Tak hanya terhadap Wahsyi, bahkan kepada salah satu dalang pembunuh Hamzah, Hindun bin Utbah, istri Abu Sufyan yg memakan jantung Hamzah, kata maaf itu dgn mudah diberikan tanpa keinginan balas dendam. Seperti halnya pula Wahsyi, setelah masuk Islam Hindun menjadi salah satu garda terdepan pembela Islam, ia wanita pemberani, yg tak takut terlibat dlm pertempuran, bahkan ia mempelopori ksatria wanita lain menyerang tentara Romawi dlm perang Yarmuk saat pasukan pria melemah semangatnya.
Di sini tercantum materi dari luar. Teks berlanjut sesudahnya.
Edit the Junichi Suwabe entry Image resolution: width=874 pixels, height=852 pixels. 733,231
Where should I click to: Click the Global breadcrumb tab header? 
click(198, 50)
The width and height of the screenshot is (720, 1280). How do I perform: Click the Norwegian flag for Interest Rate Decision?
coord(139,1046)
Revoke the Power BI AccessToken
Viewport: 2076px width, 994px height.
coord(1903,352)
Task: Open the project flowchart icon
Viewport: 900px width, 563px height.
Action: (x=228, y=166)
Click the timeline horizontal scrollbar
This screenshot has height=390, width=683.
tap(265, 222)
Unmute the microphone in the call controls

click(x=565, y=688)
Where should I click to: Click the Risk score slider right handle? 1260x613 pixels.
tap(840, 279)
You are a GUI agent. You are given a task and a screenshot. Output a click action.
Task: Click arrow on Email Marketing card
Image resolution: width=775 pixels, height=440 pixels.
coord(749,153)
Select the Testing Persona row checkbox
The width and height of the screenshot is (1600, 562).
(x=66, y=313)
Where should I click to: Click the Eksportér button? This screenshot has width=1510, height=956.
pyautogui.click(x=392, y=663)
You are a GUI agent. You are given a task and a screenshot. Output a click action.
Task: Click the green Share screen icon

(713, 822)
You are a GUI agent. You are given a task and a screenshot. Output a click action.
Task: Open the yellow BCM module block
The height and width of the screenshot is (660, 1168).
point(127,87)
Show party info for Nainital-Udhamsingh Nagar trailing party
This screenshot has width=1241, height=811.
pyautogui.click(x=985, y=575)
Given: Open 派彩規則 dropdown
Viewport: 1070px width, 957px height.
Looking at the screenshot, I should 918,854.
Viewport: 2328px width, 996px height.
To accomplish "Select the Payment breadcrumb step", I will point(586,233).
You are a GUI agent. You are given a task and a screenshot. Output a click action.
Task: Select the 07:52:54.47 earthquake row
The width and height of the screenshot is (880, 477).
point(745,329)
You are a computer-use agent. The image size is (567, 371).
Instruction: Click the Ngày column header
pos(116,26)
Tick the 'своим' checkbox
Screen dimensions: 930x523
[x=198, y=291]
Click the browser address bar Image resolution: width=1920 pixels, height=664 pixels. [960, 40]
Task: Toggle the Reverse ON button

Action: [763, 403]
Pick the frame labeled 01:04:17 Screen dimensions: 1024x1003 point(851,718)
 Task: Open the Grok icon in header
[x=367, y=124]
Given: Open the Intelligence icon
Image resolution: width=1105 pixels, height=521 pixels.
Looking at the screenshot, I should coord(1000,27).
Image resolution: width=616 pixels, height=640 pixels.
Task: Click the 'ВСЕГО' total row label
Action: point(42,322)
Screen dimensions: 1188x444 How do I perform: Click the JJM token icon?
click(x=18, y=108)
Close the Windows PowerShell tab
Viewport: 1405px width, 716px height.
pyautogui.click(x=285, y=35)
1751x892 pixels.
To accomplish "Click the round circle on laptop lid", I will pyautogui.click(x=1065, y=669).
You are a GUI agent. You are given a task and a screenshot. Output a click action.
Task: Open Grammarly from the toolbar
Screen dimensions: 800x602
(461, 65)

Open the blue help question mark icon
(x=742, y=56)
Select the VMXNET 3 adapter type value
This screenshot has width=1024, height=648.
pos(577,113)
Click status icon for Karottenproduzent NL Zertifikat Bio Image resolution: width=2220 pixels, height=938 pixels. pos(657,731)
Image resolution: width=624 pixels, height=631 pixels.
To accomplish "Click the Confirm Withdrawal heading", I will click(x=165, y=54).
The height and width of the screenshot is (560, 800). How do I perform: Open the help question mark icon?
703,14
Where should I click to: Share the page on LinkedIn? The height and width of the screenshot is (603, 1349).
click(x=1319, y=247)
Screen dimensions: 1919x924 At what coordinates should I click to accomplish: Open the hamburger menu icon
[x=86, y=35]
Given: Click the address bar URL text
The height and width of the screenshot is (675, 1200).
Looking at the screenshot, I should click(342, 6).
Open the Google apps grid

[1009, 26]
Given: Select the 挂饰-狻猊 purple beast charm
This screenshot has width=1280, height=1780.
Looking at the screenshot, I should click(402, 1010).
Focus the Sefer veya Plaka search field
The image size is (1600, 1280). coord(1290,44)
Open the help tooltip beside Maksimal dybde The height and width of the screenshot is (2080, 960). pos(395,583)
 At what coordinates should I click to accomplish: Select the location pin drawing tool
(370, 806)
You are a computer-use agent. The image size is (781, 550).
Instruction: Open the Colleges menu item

Begitulah kehidupan generasi muslim pertama, penuh dgn pribadi2 dgn karakter baja. Susah membayangkan kita mampu bersikap seperti mereka. Ketika Hindun bin Utbah merancang skenario membunuh Hamzah, dlm medan konflik sesungguhnya manusiawi, ayah, suami pertama dan saudara lelakinya tewas dlm perang Badar, diantaranya oleh Hamzah bin Abdul Mutholib. Walaupun sebenarnya dimedan pertempuran face to face, akan sulit memilih musuh, adalah takdir mereka saja harus tewas ditangan Hamzah. Bila Hindun dendam, itu rasional, walaupun dendam adlah perasaan yg amat buruk. Untungnya rasionalitas pula yg menyelamatkan hidup Hindun, di akhir hidupnya ia membela manusia dan agama yg tadinya begitu ia benci. Agama menghapus kebencian dan dendam masa lalu, dgn salah satu syariatnya agar kita senantiasa mudah meminta maaf atas segala khilaf dan murah membuka pintu hati kita memaafkan perbuatan org lain betapapun menyakitkan dan sulit terhapus dlm ingatan.

“Kenangan buruk biarlah jd kenangan, biarlah ia tinggal selama yg ia inginkan dlm pikiran, kita cukup mencegahnya agar jangan sampai menguasai hati dan perasaan, karena kata maaf lebih pantas ada disana. Pikiran sejahat apapun tidak punya kuasa untuk balas dendam, ia bergantung pada kehendak hati dan perasaan kita.”